## Begin Provided text

Record sales for Stanley Gibbons
The stamps specialist Stanley Gibbons has posted record results for 2011 after seeing a 72 per cent jump in sales over the internet. Buoyed by demand for Royal Wedding memorabilia and closer ties with stamp enthusiasts in China, the group's sales rose 35 per cent to £38m as profits jumped 17 per cent to £5.2m.
Mortgage lending dips in February
The rush of first-time buyers looking to beat the stamp-duty exemption deadline fizzled out in February as mortgage approvals fell 13 per cent to 31,033, the British Bankers' Association said. High-street banks lent £7.9 billion last month, 2 per cent down on 2011. The threshold fell from £250,000 to £125,000 at midnight.
Pay rise for StandChart boss
Standard Chartered's chief executive, Peter Sands received a modest 3 per cent pay rise last year to take his package to £5m, as the bank's profits grew 11 per cent to $6.8bn. The annual report reveals that it paid its top 13 executives $92m last year, including $13.4m to Mike Rees, the head of its investment bank.
Sales of £2m-plus homes in decline
Sales of top-end homes were falling even before the stamp duty hike announced for £2m properties in the Budget. Land Registry figures yesterday revealed sales of houses worth more than £2m fell 18 per cent year-on-year in December in England and Wales.
Probe into EMI bid by Universal
EU antitrust regulators have opened an in-depth investigation into a bid by Vivendi's Universal Music to buy EMI's recorded music unit for $1.9bn, saying the proposed deal could reduce competition to the detriment of consumers. Universal, however, could offer concessions to the EU watchdog during its review.
BATS blunder halts trading
The stock market debut of the exchange operator BATS Global Markets Exchange was overshadowed by a series of blunders yesterday, including its own shares, priced at $16, erroneously trading for less than a cent. The trades were cancelled by the New York exchange Nasdaq and trading in BATS halted.

## End Provided text
## Begin Raw records

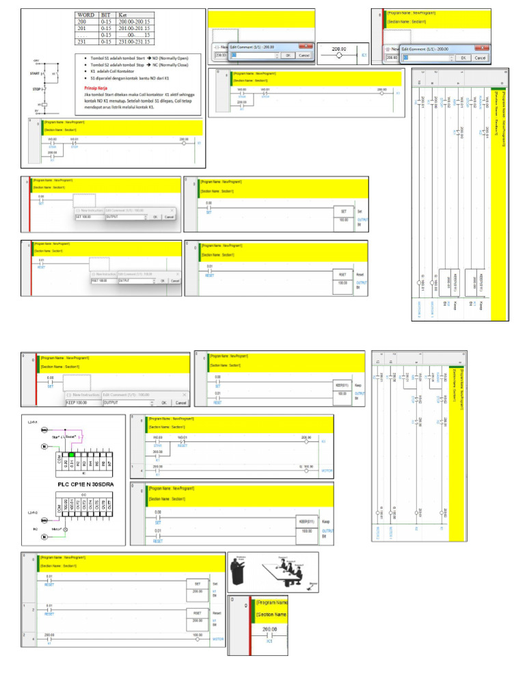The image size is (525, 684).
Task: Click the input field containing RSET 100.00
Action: click(x=103, y=280)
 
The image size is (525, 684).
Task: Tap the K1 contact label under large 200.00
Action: click(x=270, y=642)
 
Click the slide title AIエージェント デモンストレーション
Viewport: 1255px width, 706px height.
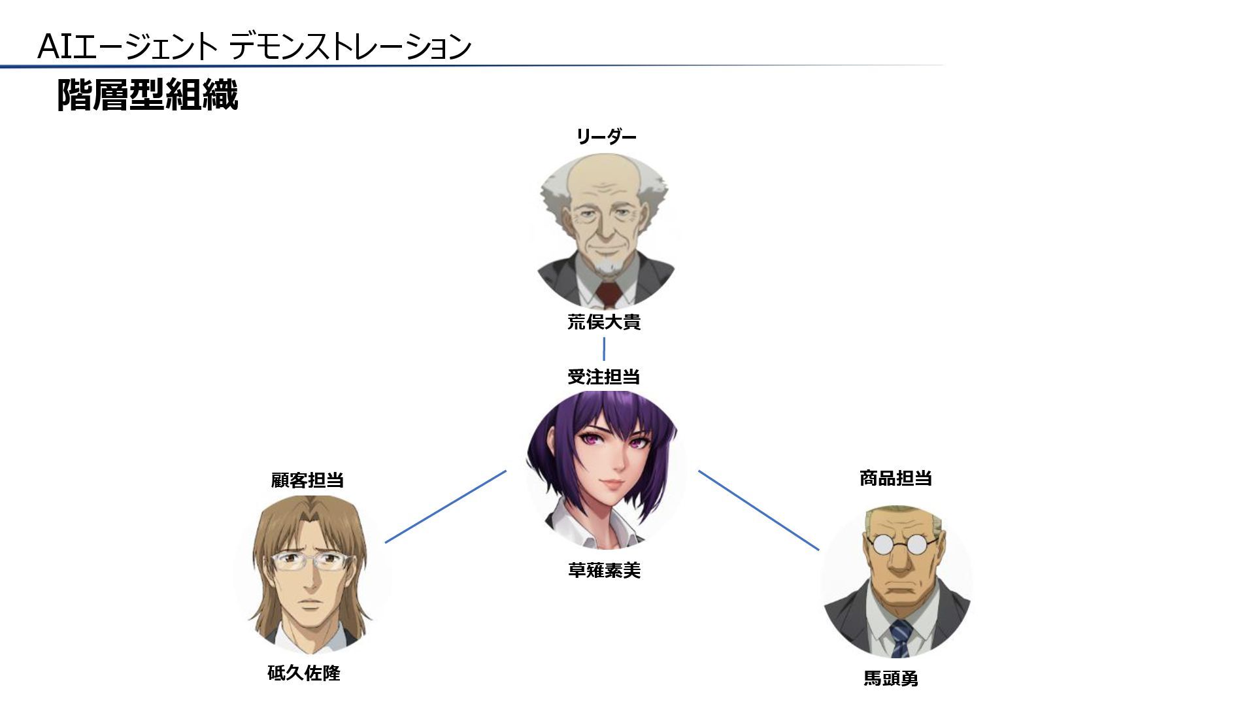click(254, 46)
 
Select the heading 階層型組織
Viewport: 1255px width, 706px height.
click(147, 95)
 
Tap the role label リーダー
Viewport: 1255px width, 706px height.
click(605, 137)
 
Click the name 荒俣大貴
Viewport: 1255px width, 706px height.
click(604, 322)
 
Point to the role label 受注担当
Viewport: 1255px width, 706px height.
click(603, 377)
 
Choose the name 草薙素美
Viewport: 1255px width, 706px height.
click(604, 571)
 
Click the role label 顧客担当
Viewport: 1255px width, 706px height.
click(307, 480)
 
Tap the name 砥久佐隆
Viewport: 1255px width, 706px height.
click(304, 673)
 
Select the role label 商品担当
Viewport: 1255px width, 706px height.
click(895, 479)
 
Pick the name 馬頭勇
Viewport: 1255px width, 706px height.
click(891, 679)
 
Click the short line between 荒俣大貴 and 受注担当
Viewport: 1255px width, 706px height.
click(603, 349)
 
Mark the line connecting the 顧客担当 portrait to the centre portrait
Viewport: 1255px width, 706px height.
click(446, 507)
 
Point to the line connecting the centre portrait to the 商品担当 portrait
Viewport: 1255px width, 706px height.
click(758, 510)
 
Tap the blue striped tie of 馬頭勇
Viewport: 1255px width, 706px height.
click(901, 637)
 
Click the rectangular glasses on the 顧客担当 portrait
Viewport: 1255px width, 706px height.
click(312, 561)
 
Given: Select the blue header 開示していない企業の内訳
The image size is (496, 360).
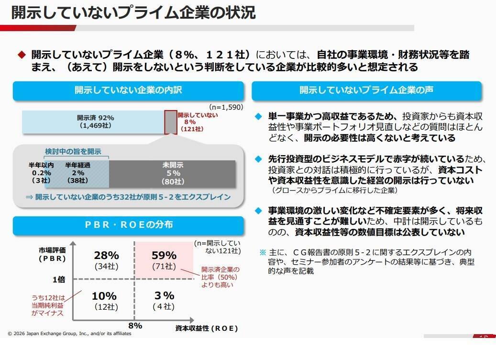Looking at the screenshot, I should [128, 90].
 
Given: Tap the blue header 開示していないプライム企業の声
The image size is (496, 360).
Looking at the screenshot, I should [366, 90].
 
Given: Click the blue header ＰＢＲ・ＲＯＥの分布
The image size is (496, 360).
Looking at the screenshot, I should [128, 225].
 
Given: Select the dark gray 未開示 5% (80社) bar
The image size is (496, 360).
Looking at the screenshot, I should [173, 173].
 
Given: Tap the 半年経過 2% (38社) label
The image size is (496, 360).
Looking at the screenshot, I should [77, 173].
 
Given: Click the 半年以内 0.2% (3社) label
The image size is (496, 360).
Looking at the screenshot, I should [42, 173].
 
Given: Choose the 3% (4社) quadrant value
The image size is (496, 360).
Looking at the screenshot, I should [164, 300].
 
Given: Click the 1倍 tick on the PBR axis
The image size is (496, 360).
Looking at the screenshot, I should [58, 279].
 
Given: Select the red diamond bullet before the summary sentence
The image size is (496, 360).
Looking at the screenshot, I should [22, 55].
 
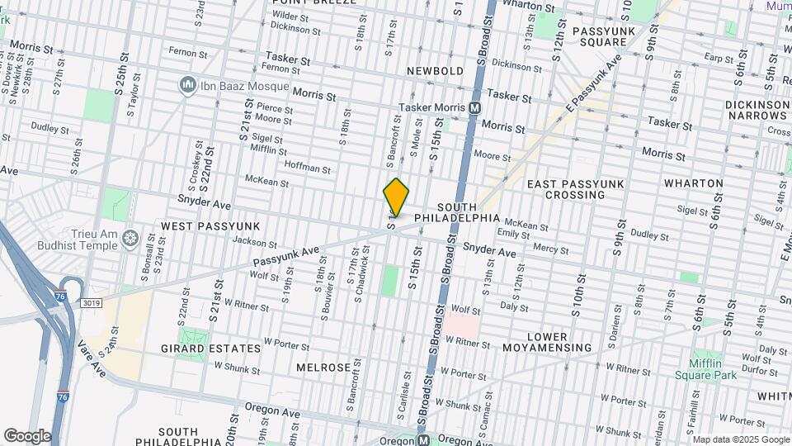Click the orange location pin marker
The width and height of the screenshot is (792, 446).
tap(396, 197)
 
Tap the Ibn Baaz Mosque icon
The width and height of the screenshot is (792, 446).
tap(187, 85)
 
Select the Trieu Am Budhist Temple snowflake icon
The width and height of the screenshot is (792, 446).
tap(130, 239)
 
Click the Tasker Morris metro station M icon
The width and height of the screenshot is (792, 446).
tap(475, 108)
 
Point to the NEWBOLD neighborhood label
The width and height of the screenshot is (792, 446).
tap(435, 71)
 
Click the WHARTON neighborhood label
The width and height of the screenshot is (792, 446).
tap(695, 183)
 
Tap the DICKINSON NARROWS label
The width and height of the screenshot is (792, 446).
tap(757, 111)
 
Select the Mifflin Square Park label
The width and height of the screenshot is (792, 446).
tap(713, 369)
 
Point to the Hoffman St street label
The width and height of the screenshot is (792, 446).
tap(307, 168)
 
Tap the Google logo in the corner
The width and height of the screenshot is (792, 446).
tap(27, 435)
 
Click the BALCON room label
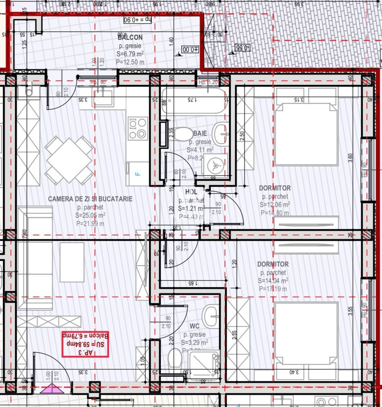pyautogui.click(x=130, y=37)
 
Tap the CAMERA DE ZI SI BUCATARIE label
pyautogui.click(x=90, y=199)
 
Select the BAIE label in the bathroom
pyautogui.click(x=200, y=133)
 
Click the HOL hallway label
pyautogui.click(x=191, y=192)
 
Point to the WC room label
pyautogui.click(x=194, y=326)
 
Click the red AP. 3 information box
pyautogui.click(x=85, y=344)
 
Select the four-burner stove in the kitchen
pyautogui.click(x=137, y=128)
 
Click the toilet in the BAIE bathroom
pyautogui.click(x=183, y=135)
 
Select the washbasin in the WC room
pyautogui.click(x=210, y=313)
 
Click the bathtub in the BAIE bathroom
pyautogui.click(x=194, y=101)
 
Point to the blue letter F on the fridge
pyautogui.click(x=137, y=174)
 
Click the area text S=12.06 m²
pyautogui.click(x=274, y=205)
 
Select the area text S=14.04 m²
pyautogui.click(x=273, y=281)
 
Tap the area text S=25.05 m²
pyautogui.click(x=90, y=215)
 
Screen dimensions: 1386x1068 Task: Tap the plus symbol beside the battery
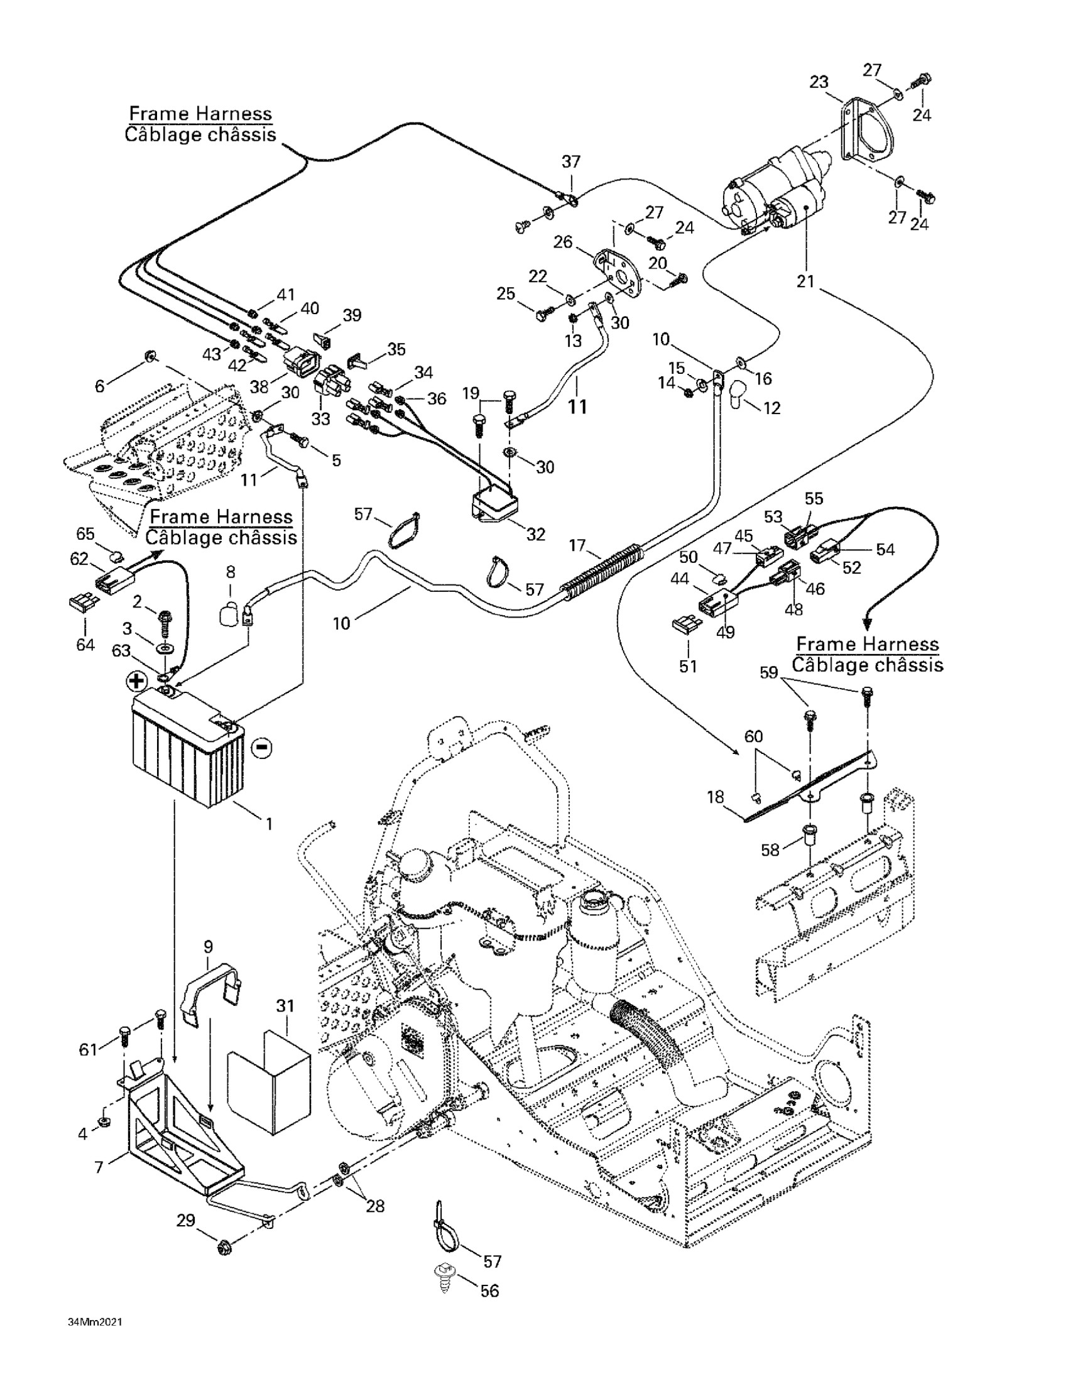click(136, 682)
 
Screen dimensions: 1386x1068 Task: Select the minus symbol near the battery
click(261, 748)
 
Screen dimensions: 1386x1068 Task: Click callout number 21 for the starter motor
click(805, 280)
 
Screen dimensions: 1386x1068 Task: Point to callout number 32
click(536, 533)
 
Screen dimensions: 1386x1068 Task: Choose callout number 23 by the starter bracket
click(819, 82)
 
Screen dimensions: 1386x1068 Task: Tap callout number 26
click(563, 242)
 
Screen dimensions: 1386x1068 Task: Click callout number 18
click(715, 797)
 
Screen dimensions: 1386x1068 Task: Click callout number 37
click(570, 162)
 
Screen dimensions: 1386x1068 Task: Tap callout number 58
click(770, 849)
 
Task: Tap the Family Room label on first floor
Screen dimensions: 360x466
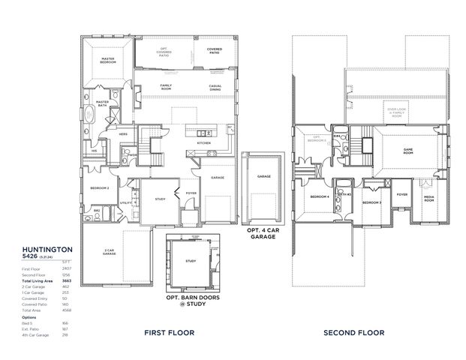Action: [x=167, y=87]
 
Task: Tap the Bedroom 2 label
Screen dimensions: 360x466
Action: [x=100, y=188]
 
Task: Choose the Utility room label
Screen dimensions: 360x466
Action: [x=125, y=202]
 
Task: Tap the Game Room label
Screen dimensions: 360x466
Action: [x=408, y=150]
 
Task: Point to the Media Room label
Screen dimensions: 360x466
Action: [x=428, y=198]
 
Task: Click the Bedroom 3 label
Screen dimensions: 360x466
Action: [x=373, y=202]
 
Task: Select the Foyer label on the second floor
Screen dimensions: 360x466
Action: [x=402, y=194]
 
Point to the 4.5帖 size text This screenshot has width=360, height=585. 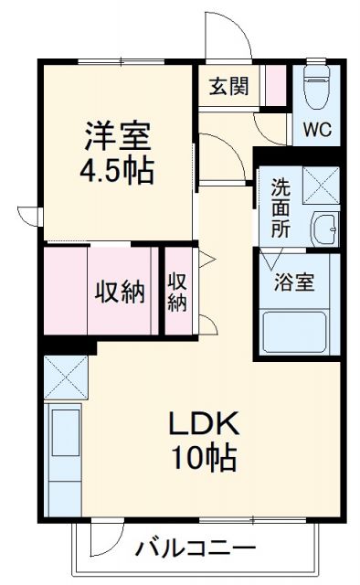[x=116, y=171]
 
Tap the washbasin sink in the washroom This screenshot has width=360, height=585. [x=324, y=226]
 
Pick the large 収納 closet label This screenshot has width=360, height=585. [x=120, y=292]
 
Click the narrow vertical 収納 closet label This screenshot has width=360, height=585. [x=176, y=292]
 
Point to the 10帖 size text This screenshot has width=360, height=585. [x=203, y=456]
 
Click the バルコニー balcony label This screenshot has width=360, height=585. [x=196, y=550]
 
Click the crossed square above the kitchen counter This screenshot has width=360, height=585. [x=65, y=377]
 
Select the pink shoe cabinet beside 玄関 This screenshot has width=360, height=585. [x=274, y=88]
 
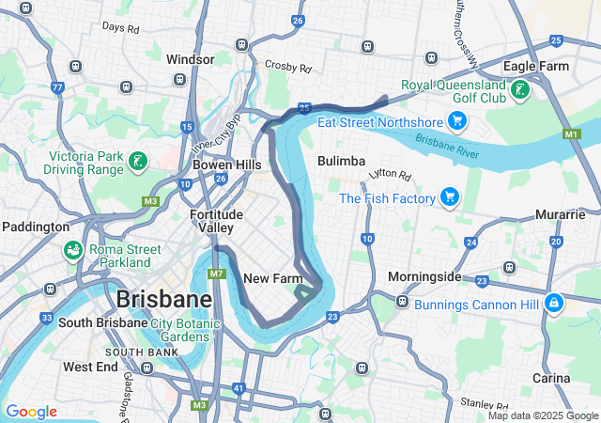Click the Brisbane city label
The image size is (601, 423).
pos(163,300)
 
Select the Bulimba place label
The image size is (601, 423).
pos(341,161)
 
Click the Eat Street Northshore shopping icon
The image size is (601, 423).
pos(457,120)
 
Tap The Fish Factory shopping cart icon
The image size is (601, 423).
pos(450,197)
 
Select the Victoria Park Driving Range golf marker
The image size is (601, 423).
pos(138,162)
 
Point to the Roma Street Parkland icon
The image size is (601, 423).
pos(72,251)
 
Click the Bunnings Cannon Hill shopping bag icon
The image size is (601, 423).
pos(554,304)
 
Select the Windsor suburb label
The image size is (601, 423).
pos(191,59)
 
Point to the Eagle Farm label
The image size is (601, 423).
pos(535,66)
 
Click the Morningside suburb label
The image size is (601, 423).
pos(424,277)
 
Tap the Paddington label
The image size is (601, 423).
pos(36,227)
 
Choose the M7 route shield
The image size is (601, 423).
pos(217,274)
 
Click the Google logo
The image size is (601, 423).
pos(31,412)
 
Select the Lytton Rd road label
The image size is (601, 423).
pos(391,175)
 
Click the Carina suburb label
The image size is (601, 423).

## End Raw records

**Given instruction**.
According to the business news briefs, how much did Universal Music bid for EMI's recorded music unit?

**Problem solution**.
$1.9bn